Leachman uses machines that can predict which animals will generate a more heavily muscled carcass while the animal is still on the hoof. “That’s important to me as a bull raiser, because I can’t cut up my bulls, because if I do, it’s really hard to use them!” Leachman said with a laugh. “I envision that we’ll have an EPD that will be pretty accurate, that will predict the saleable meat yield from a carcass. So, if you make a 900-pound carcass, and this one has five percent more, you can sell, that is worth quite a bit.”
Such a development would create greater efficiency by building better cattle at a lower cost, increasing profitability for the cattleman.
Looking ahead, Leachman predicts more coordinated supply chains; specifically, a retailer like Walmart would go to a ranch and contract a direct supply chain. “I think that is going to increase, because the retailer wants a very consistent product and to be able to tell the story of that product. You want it to meet demands close to 100 percent of the time.”
He admitted that the commodity system is really good, but lacks the precise consistency that high-end supply chains demand.
Comparing beef’s quality with pork, Leachman said, “Beef is a great product because you put that marbling in there and it gives you a flavor that’s unbelievable – the closest thing to it is bacon. Bacon is pretty good, but after that, the rest of the pork and swine products are lean, and you have to put a good sauce on them and cook them very carefully. Beef is the other way; we can throw it on the grill, and as long as we don’t overcook it, if it is highly marbled, it is a great product.”

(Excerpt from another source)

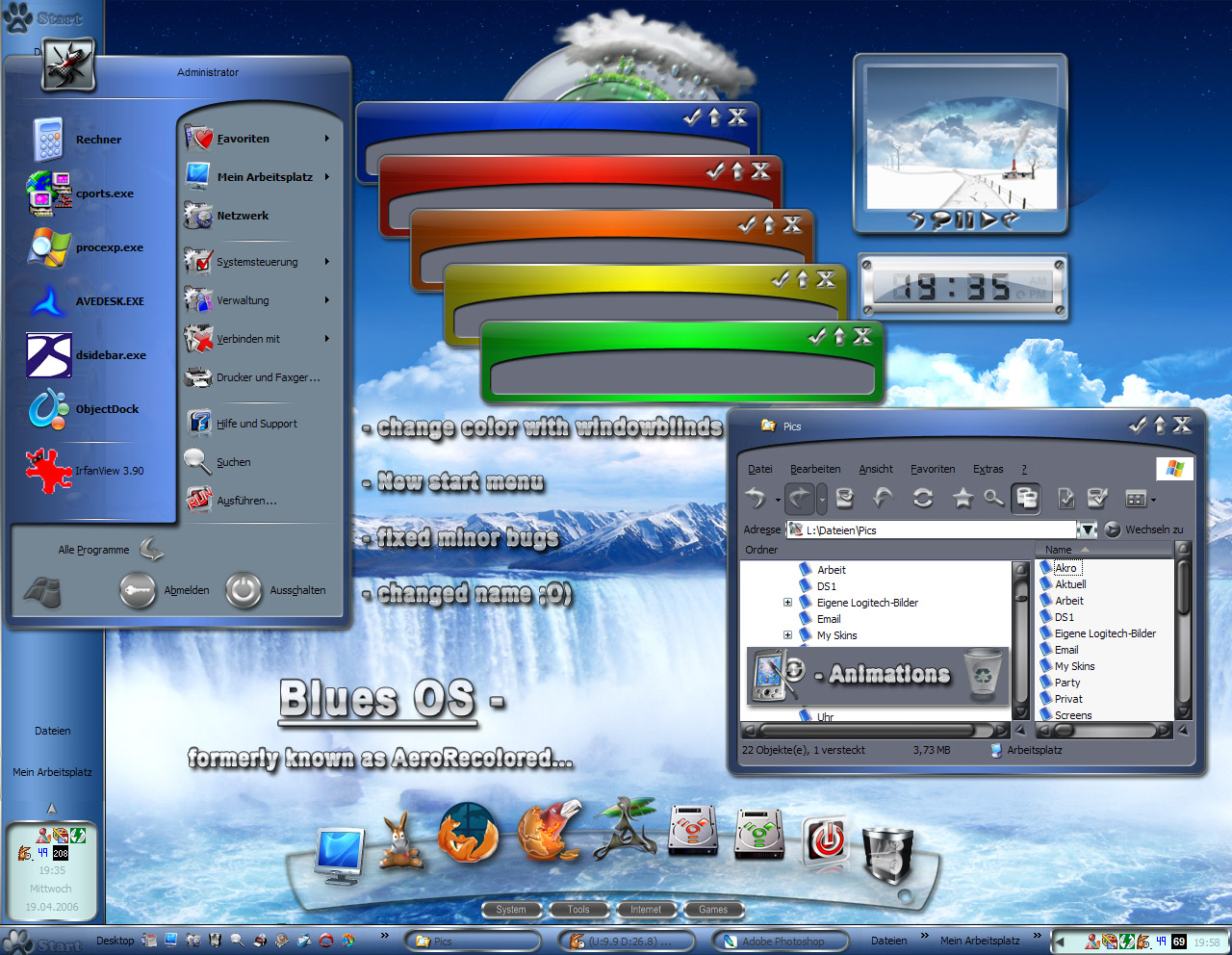The height and width of the screenshot is (955, 1232).
Task: Toggle the Folders pane button in Explorer
Action: pyautogui.click(x=1026, y=499)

He is proud of the progress made in producing consistent marbling in beef, but believes that it was done at the detriment of efficiency in red meat yield and looks forward to finding a balance between the two.
If anyone can do it, Leachman Cattle can. The company has already created the $ranch index to predict a bull’s daughter’s profitability, assuming calves are sold at weaning, the $feedlot index, which predicts a bull’s offspring’s profitability in the feedlot and on the rail, and the $profit index, which predicts the profit from conception to harvest. Leachman and his team are now working towards a predictor of added yield grade on a beef carcass.
The Beef Buzz is a regular feature heard on radio stations around the region on the Radio Oklahoma Ag Network and is a regular audio feature found on this website as well. Click on the LISTEN BAR for today’s show and check out our archives for older Beef Buzz shows covering the gamut of the beef cattle industry today.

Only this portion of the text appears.